The hand-wringing started early, particularly at tight end where the Eagles went light with just Dallas Goedert and Grant Calcaterra, and at backup center where there was no obvious candidate after Cam Jurgens.
Roseman stressed that 70 (the 53-man roster, 16-man practice squad, and an international exemption) was the real number, and sure enough veteran Jack Stoll and promising developmental prospect E.J. Jenkins were added at TE, and by Thursday, the Eagles had three potential backup centers in Nick Gates, 2024 sixth-round pick Dylan McMahon and summer OC2 Brett Toth all back on the PS.
Gates, a sixth-year veteran, is expected to be elevated for the season opener in Sao Paulo, Brazil against the Green Bay Packers on Sept. 6 to handle a backup interior role.
The Nebraska product has started 39 career NFL games with the New York Giants and Washington Commanders with 26 of those coming at center.
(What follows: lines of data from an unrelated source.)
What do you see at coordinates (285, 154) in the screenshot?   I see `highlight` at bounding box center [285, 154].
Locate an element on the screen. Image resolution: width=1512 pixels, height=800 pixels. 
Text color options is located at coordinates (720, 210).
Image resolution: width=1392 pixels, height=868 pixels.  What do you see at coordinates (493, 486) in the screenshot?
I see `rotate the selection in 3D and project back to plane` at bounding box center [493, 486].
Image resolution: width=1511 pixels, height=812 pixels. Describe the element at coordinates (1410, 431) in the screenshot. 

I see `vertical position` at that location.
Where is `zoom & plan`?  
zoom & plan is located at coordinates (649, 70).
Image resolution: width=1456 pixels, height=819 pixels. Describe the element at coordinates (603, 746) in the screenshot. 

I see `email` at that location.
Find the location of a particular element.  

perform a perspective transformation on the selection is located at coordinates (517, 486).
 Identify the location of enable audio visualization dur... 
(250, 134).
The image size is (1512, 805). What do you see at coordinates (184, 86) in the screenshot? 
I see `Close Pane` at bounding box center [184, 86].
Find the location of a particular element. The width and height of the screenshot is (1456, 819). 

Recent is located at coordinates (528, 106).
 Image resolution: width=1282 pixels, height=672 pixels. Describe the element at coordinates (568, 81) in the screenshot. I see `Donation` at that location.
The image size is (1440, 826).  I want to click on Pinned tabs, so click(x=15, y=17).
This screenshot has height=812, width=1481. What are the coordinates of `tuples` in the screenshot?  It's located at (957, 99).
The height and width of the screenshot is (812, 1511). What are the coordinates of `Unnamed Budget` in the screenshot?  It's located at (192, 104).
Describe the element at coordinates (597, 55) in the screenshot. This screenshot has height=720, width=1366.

He was the starting OC for the Giants in 2020 and again for the Commanders last season.
After the Eagles brought Gates in on July 30 he spent most of his time in training camp playing guard prompting many to question if the veteran is prepared for work in the pivot even though 1,848 of his 2,389 career NFL snaps have been at OC.
“They've been repping me at the inside three [positions] all camp,” Gates said. “I've been doing that the whole time so it's been my job the last three years, playing inside three so I always stay ready for no matter what."
Gates hasn’t gotten the opportunity to work with quarterback Jalen Hurts either but doesn’t foresee that as any kind of problem.
“I haven't gotten to work with Jalen yet snapping and stuff but quarterbacks like the ball right in their chest so I don't think it matters who it is,” Gates assessed. “They just like it so they [can] keep their eyes downfield and do their job."
If Gates seems non-plussed about his backup interior role on game day, that’s because it’s second nature to him.
The Eagles’ plan to let Toth and McMahon handle the backup reps during training camp was about evaluating their ability to do it vs. the demonstrated performance of understanding Gates could do it based on his prior NFL experience.
“When I wasn't getting reps in camp at center as much as I've been getting [I was] just working on [snaps],” Gates said. “It's something I know that's a part of my job. What's keeping me around is working on that inside three so I gotta do as much as I can."